What is asked:
1) In the article about Intel's iPhone-like prototype, which platform was the device based on?
2) Continue the article about Intel's iPhone-like prototype from the point where it stops.

Text extract:
..............................
9/19/07

Intel's shows its iPhone clone

After famously winning Apple's computer business, Intel appears to have its sights set on providing the powerplant for the iPhone and its descendants.
During this morning's session on mobile Internet devices, Intel's senior veep for ultra mobility Anand Chandrasekher produced a prototype device which looked like a stretch limo version of the iPhone which he spruiked as "mostly all screen, you can read it very nicely; it's very slim, very thin."
"I love the iPhone" admitted Chandrasekher. "Apple is a bastion of innovation in their own right, and we are an innovator in our own right. Hopefully sometime in the future our paths may meet".
The slim silver non-iPhone was based on the Moorestown platform, which is the successor to the Menlow UMPC platform (built around the Silverthorne CPU) due in mid-2008. While Chandrasekher played coy with specific details on Moorestown, he said the goal was a 10x reduction in power usage by the time the system shipped in 2009-2010. A slide on Moorestown indicated it would be a ‘system on a chip' which included a 45nm core, graphics and memory controller on a single die - all of which would meet his promise that Moorestown would halve the size and power consumption of mobile Internet devices.
..............................
Rows of pointing data
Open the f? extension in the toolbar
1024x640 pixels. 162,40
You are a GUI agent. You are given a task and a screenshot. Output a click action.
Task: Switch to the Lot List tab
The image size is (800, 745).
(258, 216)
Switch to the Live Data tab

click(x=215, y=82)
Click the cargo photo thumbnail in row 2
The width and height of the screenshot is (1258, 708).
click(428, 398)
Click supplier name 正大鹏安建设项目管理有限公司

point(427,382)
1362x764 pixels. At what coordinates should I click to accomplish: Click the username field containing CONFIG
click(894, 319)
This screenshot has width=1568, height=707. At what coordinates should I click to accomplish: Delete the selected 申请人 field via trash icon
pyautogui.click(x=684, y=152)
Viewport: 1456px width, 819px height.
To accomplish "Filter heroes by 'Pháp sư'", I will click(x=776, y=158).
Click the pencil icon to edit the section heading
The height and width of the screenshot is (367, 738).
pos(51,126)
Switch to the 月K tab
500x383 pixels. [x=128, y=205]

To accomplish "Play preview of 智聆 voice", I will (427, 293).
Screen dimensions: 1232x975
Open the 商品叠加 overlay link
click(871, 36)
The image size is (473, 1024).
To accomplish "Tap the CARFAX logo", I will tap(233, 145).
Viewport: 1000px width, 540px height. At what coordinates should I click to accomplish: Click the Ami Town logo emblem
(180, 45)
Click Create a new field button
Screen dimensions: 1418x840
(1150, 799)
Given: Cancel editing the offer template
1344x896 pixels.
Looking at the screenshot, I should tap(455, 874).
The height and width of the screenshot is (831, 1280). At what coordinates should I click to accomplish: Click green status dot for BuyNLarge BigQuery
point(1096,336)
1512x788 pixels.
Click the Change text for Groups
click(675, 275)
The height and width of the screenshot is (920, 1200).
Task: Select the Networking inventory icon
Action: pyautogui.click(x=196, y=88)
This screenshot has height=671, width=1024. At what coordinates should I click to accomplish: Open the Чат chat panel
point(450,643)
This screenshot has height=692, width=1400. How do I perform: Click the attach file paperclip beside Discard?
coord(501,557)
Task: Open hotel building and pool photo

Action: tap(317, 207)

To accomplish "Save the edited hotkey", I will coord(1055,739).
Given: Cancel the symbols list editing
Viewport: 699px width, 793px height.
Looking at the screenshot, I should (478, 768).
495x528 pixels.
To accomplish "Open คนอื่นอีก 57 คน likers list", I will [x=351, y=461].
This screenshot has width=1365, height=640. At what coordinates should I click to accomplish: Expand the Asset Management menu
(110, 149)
..............................
Responses per task:
1) The Moorestown platform.

2)
Multicore is also part of the MID's future, says Chandrasekher. "The Internet is not going any less complex" he said, harking back to Intel's mantra of the Internet - and especially social networking, which he claimed is responsible for 25% of traffic on the Internet today - being the driver for ultra-mobile devices.

"The Internet is only getting more complex, more dynamic. And as it moves to a handheld environment it will demand more performance. We're not short on performance today, we are actually delivering what is needed over the next several years. It's a matter of balancing power, cost and performance. When all of those hit the sweet zone, of course we'll offer multi-core."

In addition to heavily spruiking the benefits of Intel's IA silicon architecture over the ARM chips that dominate the mobile market (including the iPhone, which runs a Samsung ARM processor), this morning's presentation noticeably relegated Microsoft to a single token PowerPoint slide whereas key executives from Canonical and Adobe both got a walk-on spot to spin their ultra-mobile wares.
Live demonstrations featured a Compal device unit with WiMAX running Canonical's Ubuntu for Mobile Internet Devices distro, and an Asus UMPC running a beta of Adobe Media Player, which uses Adobe's AIR offline run-time environment to play music and video offered through online ‘channels'.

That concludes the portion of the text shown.